Earlier in Hebron, about 7,000 mourners buried a man shot to death during clashes with Israeli troops the day before. The body was covered by a Palestinian flag, and borne by uniformed Palestinian police. Gunmen fired into the air. ``Revenge, revenge,'' they chanted, and ``Down with the olive branch, long live the rifle.''

Israeli TV newscasts repeatedly ran the film of the exultant mob stomping and beating the two reserves soldiers, and of a Gaza preacher delivering a Friday sermon that urged the faithful to ``kill the Jews.''

The sides were reluctant even to discuss a limited cease-fire objective, and Clinton and Mubarak clocked hours on the phones with Israeli and Palestinian officials to get them to the table.

The summit will be attended by Clinton, Barak, Arafat, Mubarak, U.N. Secretary-General Kofi Annan, King Abdullah II of Jordan and a senior European Union representative.

Annan succeeded in badgering each side into dropping preconditions it was clear that the other could not accept. ``There were no preconditions. There were suggestions,'' Annan said.

The Palestinians dropped their demand for the prior establishment of an international commission of inquiry into the violence, settling instead for a promise that it would be discussed at the summit.

Barak adamantly rejects formation of an international panel, saying Israel trusts only the United States to lead an inquiry.
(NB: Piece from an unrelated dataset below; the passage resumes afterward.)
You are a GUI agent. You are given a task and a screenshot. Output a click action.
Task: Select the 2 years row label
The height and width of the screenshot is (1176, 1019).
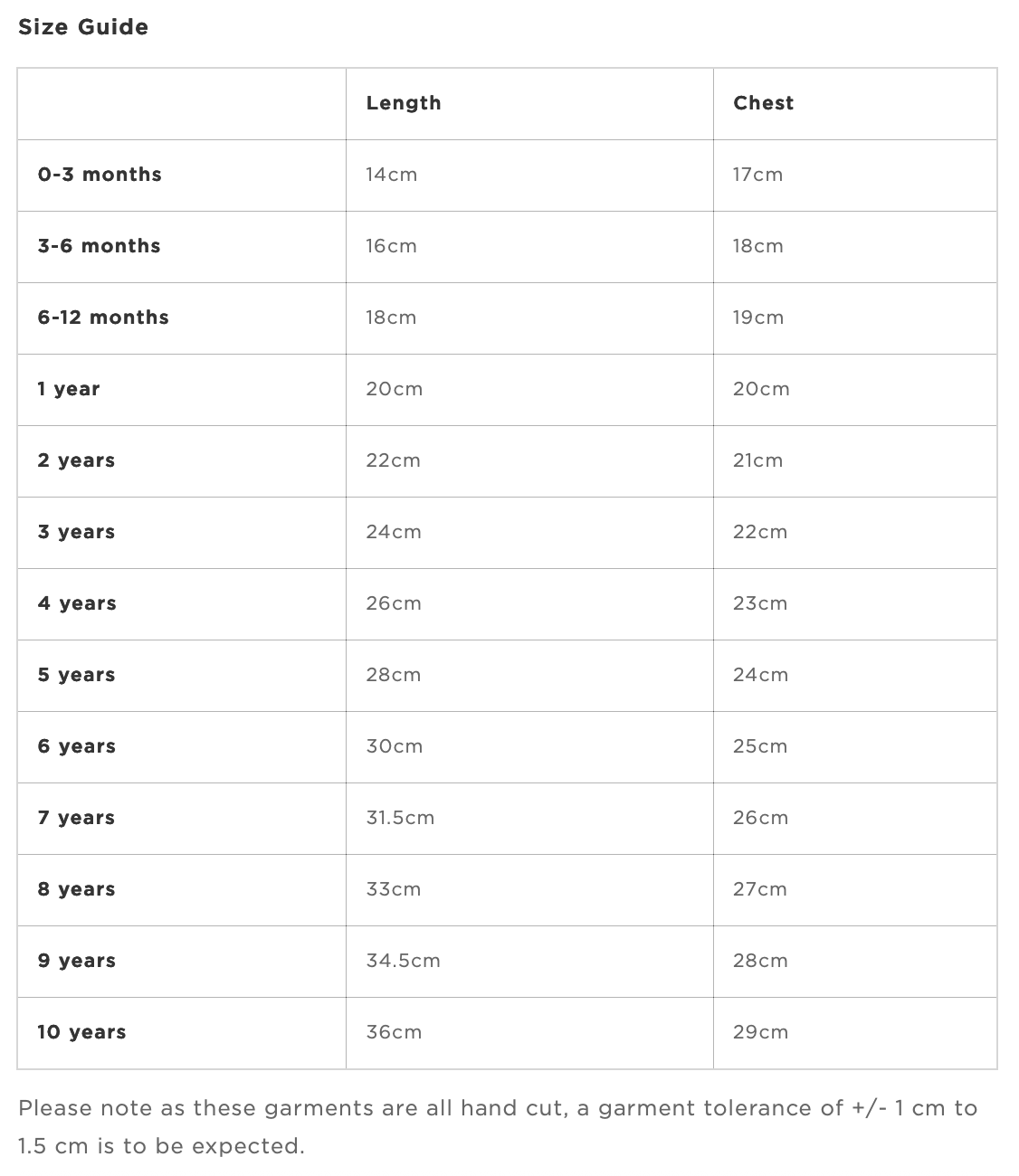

Nachman Shai, a government spokesman, expressed Israelis' long-standing suspicions of an international community viewed as pro-Arab. ``We are not interested, with all due respect, to see anyone from outside come in and judge what we are doing here in the region,'' he said.
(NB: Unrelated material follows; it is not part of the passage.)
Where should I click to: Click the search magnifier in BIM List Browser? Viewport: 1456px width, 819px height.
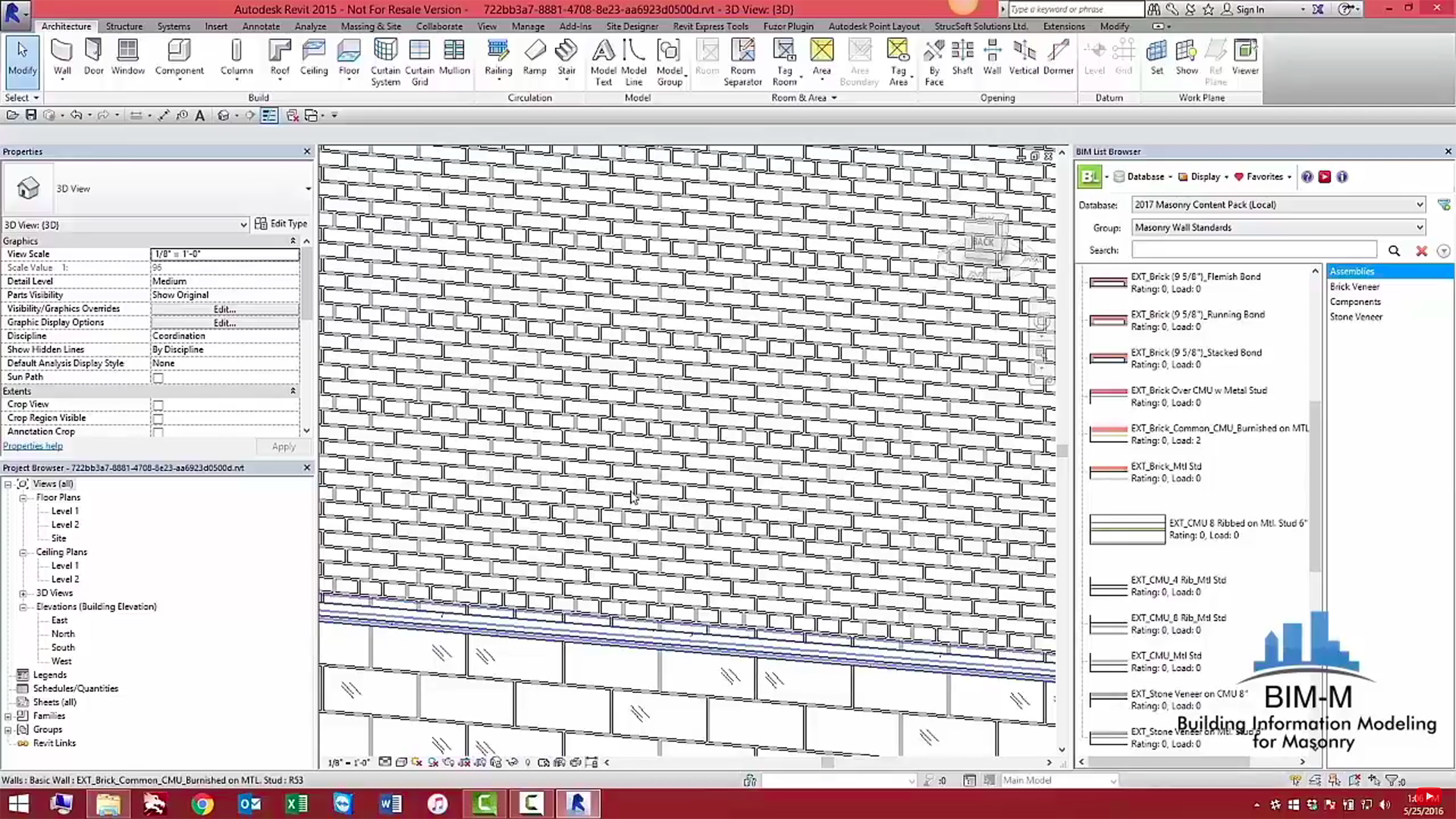click(1394, 250)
Shaath said the Palestinians also wanted the Israelis to pull back from the edge of Palestinian-controlled areas, and to loosen a closure that has hindered the delivery of food and medicine. The Israelis have said they are prepared to meet those demands once the violence abates.

For their part, the Israelis downgraded their calls on Arafat to re-arrest dozens of Islamic militants freed in recent days and to disarm the militias from ``conditions'' to ``necessary steps'' that had no deadline.

In the West Bank town of Nablus, Palestinian security on Saturday returned 14 of 35 freed militants to prison. The 14 surrendered to police after being warned they would be branded fugitives and brought in by force if they didn't return to prison, said an activist of the Islamic militant group Hamas in Nablus.

Among those taken back to jail was Yusef Souragji, suspected of having recruited assailants in bombing attacks on Israeli targets several years ago.

The bitter accusations traded in the past two weeks were a marked change from July, when Camp David negotiators marveled at how far they had come. At that summit, the Palestinians were the first Arab negotiators willing to concede land Israel had captured in the 1967 Mideast war, and Barak violated two major taboos: discussing a return of Palestinian refugees, and sharing Jerusalem.

The talks broke down over a Jerusalem shrine--known to Jews as the Temple Mount and Muslims as Haram al Sharif, or Noble Sanctuary. The site includes the Dome of the Rock and Al Aqsa mosques, and is the third holiest shrine in Islam; it is also built over the ruins of the ancient Jewish temple, Judaism's holiest site. A Sept. 28 visit to the site by the leader of the hard-line Israeli opposition, Ariel Sharon, sparked the clashes, which began after his controversial visit.

The image of the shrine still haunts the violence, and the efforts to end it. On Saturday in Hebron, funeral-goers had a pointed reminder for their leader: ``Arafat, we are ready to fight and to redeem Al Aqsa with our blood,'' they chanted.